Caffe Caldesi, 118 Marylebone Lane, London
W1U 2QF
03/01/2014
She said: Been wanting to come to this
one for over a decade and today was the day we finally made it. Despite the
risk that the fame around Caldesi and his cookbooks, cooking school and
culinary virtuoso would have made this place stale, Café Caldesi was well worth
the wait. I had booked the restaurant upstairs which is the more formal dining
space at slightly higher prices than the downstairs more informal bistro-bar
space. He wanted to eat downstairs and took his seat and started to peruse the
menu but after wandering upstairs and seeing a room still decked out for the
festive season, with romantic white table cloths and windows overlooking
Marylebone Lane, I moved us back up! Glad I did. I can see why this place has
lasted; it’s a classic. Creative but still reliable dishes, great service in a
restaurant that managed to create that neighbourhood Italian feel without the
cheesy chequered table cloths and hanging candle-waxed wine bottles. I had a
large, delicious espresso martini which was well worth the caffeine headache I
had after and kicked off with a juicy mushroom filled with some sort of cheese
and breadcrumbs followed by a perfectly cooked penne with salmon in a vodka
sauce which was impossible to stop eating despite the decent portion size. I
really wanted dessert but was just too stuffed. Having chosen from the set
lunch menu my food was great value at £15.50 and the cocktail prices are also
reasonable for the area. It’s a shame we didn’t discover Caldesi sooner but now
that we have it’ll be a local we’ll return to. Besides, he wants to make it
passed perusing the bistro-bar menu I tore him away from (though he seemed
happy in our romantic, window-table of the festive first floor).
He said: What stands out for me about
Caldesi is the old school, genuine, neighbourhood restaurant vibe. Caldesi is
not trying to be the kool kid, or reinvent the wheel with desiccated Bohemian
snail's antler carpaccio, or other new-fangled techniques and ingredients.

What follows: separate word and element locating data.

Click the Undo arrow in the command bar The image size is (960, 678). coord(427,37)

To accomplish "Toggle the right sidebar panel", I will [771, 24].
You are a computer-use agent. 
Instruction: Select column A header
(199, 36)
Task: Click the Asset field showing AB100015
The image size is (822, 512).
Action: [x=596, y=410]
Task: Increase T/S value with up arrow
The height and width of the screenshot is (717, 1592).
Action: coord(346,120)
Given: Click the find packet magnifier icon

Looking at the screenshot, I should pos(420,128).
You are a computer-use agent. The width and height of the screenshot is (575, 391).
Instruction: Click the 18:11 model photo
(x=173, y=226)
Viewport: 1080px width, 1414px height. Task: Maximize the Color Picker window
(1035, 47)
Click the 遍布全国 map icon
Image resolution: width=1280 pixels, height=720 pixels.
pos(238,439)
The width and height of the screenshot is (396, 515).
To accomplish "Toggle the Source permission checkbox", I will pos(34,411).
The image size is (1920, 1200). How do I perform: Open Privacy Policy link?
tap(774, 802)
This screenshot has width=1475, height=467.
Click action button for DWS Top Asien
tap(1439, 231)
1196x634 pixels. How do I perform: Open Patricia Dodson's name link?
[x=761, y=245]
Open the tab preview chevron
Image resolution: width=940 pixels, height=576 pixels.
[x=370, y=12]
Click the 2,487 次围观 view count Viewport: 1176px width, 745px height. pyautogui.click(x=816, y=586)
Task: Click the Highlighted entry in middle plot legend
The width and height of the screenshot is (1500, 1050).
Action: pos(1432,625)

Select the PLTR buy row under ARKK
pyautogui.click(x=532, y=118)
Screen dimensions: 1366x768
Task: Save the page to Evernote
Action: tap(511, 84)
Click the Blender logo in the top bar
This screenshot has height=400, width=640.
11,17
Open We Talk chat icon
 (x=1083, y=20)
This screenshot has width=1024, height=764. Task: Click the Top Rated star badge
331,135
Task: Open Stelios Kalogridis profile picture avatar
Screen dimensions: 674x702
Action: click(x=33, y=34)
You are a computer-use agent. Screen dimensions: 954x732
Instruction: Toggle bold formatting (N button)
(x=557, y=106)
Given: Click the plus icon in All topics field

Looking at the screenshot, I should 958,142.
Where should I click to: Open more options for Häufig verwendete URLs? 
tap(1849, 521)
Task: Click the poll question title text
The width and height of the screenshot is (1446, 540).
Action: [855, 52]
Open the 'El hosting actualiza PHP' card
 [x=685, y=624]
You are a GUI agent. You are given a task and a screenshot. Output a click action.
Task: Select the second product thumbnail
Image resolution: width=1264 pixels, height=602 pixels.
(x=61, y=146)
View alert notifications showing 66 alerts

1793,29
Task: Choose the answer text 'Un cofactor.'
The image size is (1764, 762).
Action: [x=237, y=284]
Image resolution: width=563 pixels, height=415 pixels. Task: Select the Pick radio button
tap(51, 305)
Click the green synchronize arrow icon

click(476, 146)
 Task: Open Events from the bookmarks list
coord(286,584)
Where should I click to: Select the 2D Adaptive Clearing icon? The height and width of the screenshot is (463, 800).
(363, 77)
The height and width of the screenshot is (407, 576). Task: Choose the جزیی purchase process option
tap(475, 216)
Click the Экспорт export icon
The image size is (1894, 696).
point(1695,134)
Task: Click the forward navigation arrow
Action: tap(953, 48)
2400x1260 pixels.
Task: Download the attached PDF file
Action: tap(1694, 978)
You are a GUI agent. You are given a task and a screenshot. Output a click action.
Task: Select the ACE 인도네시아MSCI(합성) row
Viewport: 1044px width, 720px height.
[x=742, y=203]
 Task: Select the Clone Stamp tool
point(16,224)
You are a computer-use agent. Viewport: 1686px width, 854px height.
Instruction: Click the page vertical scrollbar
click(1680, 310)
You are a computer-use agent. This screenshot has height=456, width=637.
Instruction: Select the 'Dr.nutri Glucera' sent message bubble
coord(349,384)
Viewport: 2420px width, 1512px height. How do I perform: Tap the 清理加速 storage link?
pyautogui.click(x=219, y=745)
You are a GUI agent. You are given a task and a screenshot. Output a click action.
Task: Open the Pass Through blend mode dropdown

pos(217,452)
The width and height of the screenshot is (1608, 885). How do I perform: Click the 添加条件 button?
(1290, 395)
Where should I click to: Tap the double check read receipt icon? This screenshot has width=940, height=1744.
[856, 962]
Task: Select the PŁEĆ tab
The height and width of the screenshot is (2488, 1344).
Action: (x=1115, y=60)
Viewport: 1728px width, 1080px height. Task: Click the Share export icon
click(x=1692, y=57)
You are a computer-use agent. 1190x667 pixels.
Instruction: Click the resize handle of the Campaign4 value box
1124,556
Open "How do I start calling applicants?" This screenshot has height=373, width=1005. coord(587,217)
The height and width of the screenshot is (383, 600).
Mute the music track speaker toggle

There's something really compelling about the tucked-away setting, the
attentive care from the tie-wearing maître d', the shared pepper mill (is
pepper still a precious commodity?) and the large, communal bowl of pre-grated
Parmesan. That last detail alone tells you what you need to know about what
comes out of the kitchen: the food is good, nothing particularly memorable, but perfectly
fine. Caldesi reminds me a lot of what fancy (ie. no pizza) Italian restaurants
used to be like when I was a kid, and it's that blast of nostalgia that I liked
most. I also liked that the house cocktails are priced nostalgically. There are
plenty of better alternatives in London, but I liked knowing that Caldesi is
there and I look forward to going back - even if it takes us another 10 years
to book; that's the great thing about nostalgia: it only gets better with age.